TASK DESCRIPTION:
Print every line of the data exactly as shown.
=== Section Start ===
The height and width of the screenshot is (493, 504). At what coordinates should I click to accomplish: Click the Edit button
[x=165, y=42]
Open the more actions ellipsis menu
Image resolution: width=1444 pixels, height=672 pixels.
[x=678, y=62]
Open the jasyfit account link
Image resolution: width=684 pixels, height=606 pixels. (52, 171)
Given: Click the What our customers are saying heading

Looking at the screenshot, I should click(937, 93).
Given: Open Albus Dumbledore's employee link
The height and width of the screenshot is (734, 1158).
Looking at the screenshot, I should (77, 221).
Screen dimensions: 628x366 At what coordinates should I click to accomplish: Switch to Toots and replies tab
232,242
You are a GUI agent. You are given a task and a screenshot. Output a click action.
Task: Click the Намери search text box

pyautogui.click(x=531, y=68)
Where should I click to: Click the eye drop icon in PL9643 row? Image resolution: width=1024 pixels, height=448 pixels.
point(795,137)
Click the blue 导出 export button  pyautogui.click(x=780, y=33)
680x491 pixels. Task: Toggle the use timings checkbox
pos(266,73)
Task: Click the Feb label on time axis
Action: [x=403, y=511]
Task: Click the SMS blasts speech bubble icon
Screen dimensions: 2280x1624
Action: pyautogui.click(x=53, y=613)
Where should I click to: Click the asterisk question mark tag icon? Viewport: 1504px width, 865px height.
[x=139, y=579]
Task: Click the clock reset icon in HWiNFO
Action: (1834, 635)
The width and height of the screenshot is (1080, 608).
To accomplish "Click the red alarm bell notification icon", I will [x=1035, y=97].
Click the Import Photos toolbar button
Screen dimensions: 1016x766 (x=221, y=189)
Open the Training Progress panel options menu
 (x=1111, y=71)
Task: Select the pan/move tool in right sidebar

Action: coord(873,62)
=== Section End ===
COMPLETED EXERCISE:
The height and width of the screenshot is (493, 504). At what coordinates should I click to accomplish: Click the Edit button
[x=165, y=42]
Open the more actions ellipsis menu
Image resolution: width=1444 pixels, height=672 pixels.
[x=678, y=62]
Open the jasyfit account link
Image resolution: width=684 pixels, height=606 pixels. (52, 171)
Given: Click the What our customers are saying heading

Looking at the screenshot, I should click(937, 93).
Given: Open Albus Dumbledore's employee link
The height and width of the screenshot is (734, 1158).
Looking at the screenshot, I should (77, 221).
Screen dimensions: 628x366 At what coordinates should I click to accomplish: Switch to Toots and replies tab
232,242
You are a GUI agent. You are given a task and a screenshot. Output a click action.
Task: Click the Намери search text box

pyautogui.click(x=531, y=68)
Where should I click to: Click the eye drop icon in PL9643 row? Image resolution: width=1024 pixels, height=448 pixels.
point(795,137)
Click the blue 导出 export button  pyautogui.click(x=780, y=33)
680x491 pixels. Task: Toggle the use timings checkbox
pos(266,73)
Task: Click the Feb label on time axis
Action: [x=403, y=511]
Task: Click the SMS blasts speech bubble icon
Screen dimensions: 2280x1624
Action: pyautogui.click(x=53, y=613)
Where should I click to: Click the asterisk question mark tag icon? Viewport: 1504px width, 865px height.
[x=139, y=579]
Task: Click the clock reset icon in HWiNFO
Action: (1834, 635)
The width and height of the screenshot is (1080, 608).
To accomplish "Click the red alarm bell notification icon", I will [x=1035, y=97].
Click the Import Photos toolbar button
Screen dimensions: 1016x766 (x=221, y=189)
Open the Training Progress panel options menu
 (x=1111, y=71)
Task: Select the pan/move tool in right sidebar

Action: coord(873,62)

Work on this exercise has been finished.